(Records to use Opens)

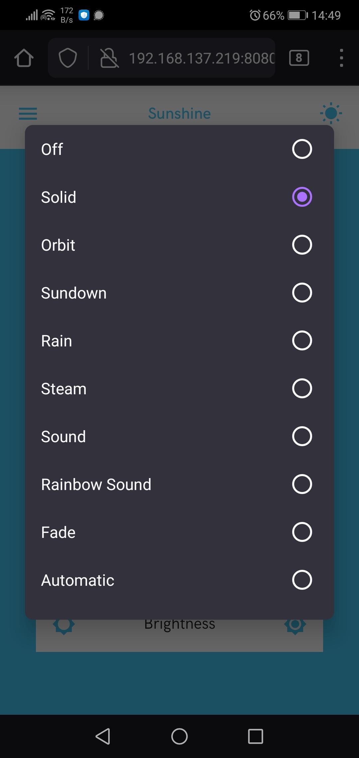Screen dimensions: 359x758
Task: Select the Rainbow Sound radio button
Action: point(302,484)
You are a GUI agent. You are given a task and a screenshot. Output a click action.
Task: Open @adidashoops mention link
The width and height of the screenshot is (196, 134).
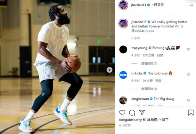point(143,31)
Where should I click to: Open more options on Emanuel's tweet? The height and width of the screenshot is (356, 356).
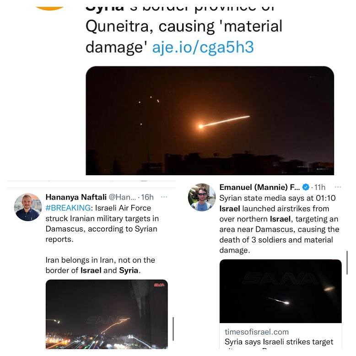click(x=338, y=187)
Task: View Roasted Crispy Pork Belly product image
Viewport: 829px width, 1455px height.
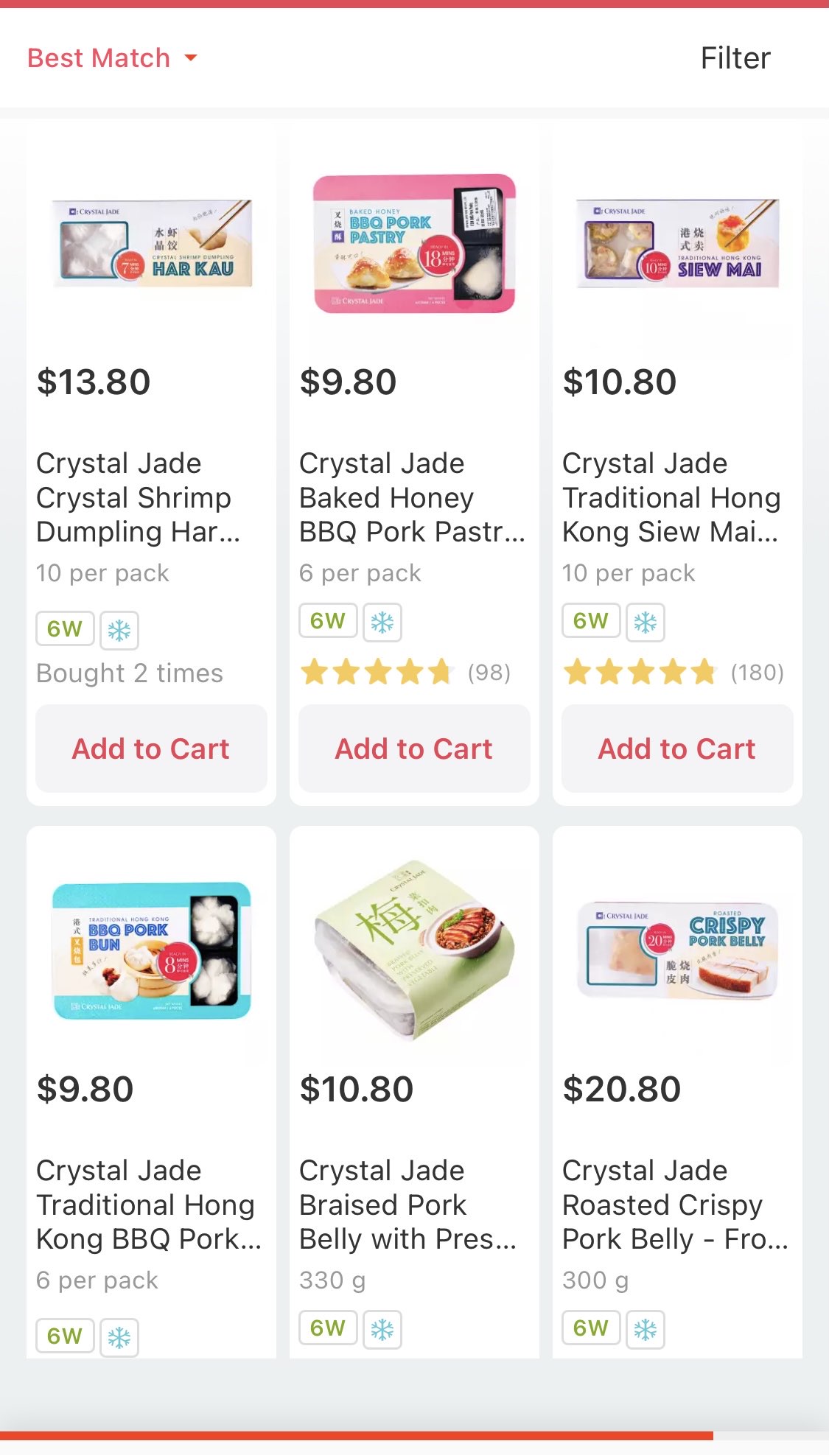Action: 678,950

(Records to use Closes)

*Brief:* Exactly the lines from the one containing "You are a GUI" to the final line of the entries are wanted; please write them out, both ends included, but not the pictures.

*Result of this exercise:*
You are a GUI agent. You are given a task and a screenshot. Output a click action.
Task: Open @adidashoops mention link
The width and height of the screenshot is (196, 134).
point(143,31)
Where should I click to: Open more options on Emanuel's tweet? The height and width of the screenshot is (356, 356).
click(x=338, y=187)
Task: View Roasted Crispy Pork Belly product image
Viewport: 829px width, 1455px height.
Action: 678,950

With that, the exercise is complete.